Il avait quatre ans, tout comme en pareille occurence, son frère qu'il n'avait jamais connu. L'émotion me gagna. Réussirais-je là où quelques années auparavant, j'avais si lamentablement échoué ? Pendant cinq ans j'avais souhaité de faire revivre ce jour et de panser ce que j'avais blessé. Ce moment était-il enfin arrivé ?

Tout comme alors, le feu ronfflait dans la cheminée, et mon petit homme, debout, les mains pleines de bois, attendait. Etait-ce le passé qui ressuscitait ? Etait-ce un rêve ?

- Non c'était la réalité, et je sentais qu'en cet instant, grâce à l'expérience acquise, il fallait qu'aux larmes passées succédât une joie de longue durée.

Vite, - dis-je à l'enfant, jette le bois dans le feu pendant que la porte est ouverte. Bien dirigés, les morceaux tombèrent sans peine l'un après l'autre dans la fournaise. Tout à coup l'un d'eux, heurtant le bord de l'ouverture, manqua son but et tomba sur le sol.

- La scène d'autrefois se reproduisait avec une exactitude douloureuse. - L'enfant hésitait et pendant ce temps la fumée se précipitait dans la cave.

Je le pressai et je vis qu'il se troublait. Il se pencha, serrant le bois contre sa poitrine et salit son vêtement. Grâce à ce que j'avais appris avec son frère, je compris qu'il ne désoéissait pas mais qu'il faisait de son mieux.

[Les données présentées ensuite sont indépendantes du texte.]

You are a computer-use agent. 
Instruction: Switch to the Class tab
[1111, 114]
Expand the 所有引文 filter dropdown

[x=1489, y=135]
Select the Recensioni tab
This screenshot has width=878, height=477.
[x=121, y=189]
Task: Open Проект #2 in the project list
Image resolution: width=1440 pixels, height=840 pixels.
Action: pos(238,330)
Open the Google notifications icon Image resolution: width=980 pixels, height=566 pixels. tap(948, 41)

Il croyait m'aider; en réalité il faisait plus que cela !

Il ramassa, puis lança le bois, mais celui-ci retomba.

Ça ne fait rien, lui dis-je, ne te hâte pas trop, je fermerai la porte jusqu'à ce que tu sois tout à fait prêt. (Oh ! pourquoi n'avais-je pas su dire cela cinq ans auparavant !) Il essaya de nouveau et cette fois avec un succès qui nous remplit tous deux de joie.

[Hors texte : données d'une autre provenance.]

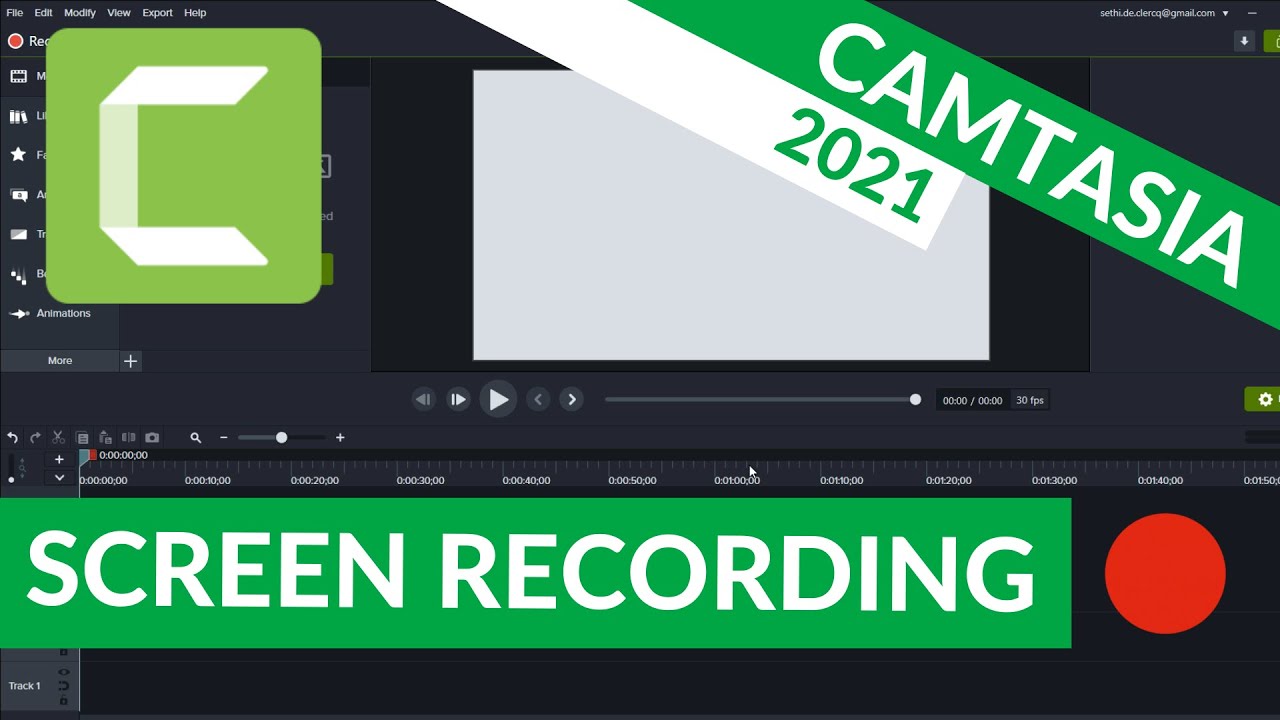Click the Undo arrow in timeline toolbar
1280x720 pixels.
pos(12,438)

Nous remontâmes l'escalier ensemble, sa petite main confiante, glissée dans la mienne, son visage souriant levé vers moi.

La voix qui frappa mon oreille en ce moment n'était plus celle qui, déchirante, avait autrefois blessé mon coeur, la voix de l'enfant qui me fuyait pour chercher ailleurs du réconfort, - c'était la douce musique d'une voix joyeuse qui me disait: Dis, papa, est-ce que je t'ai bien aidé ?

Certes, ce fut de toute mon âme que je lui répondis:

Oui mon cher petit homme, tu m'as beaucoup aidé

Alors la petite main quitta la mienne, j'entendis deux petits pieds agiles s'éloigner rapidement; l'enfant s'enfuyait vers sa mère non pour chercher auprès d'elle un refuge, mais pour être le premier à avoir la joie de lui dire qu'il m'avait bien aidé.

Peut-être, en cet instant les anges de Dieu lurent-ils dans mon coeur que ma reconnaissance allait aux deux petits frères, qui chacun à sa manière sans s'en être jamais douté, m'avaient donné une grande leçon.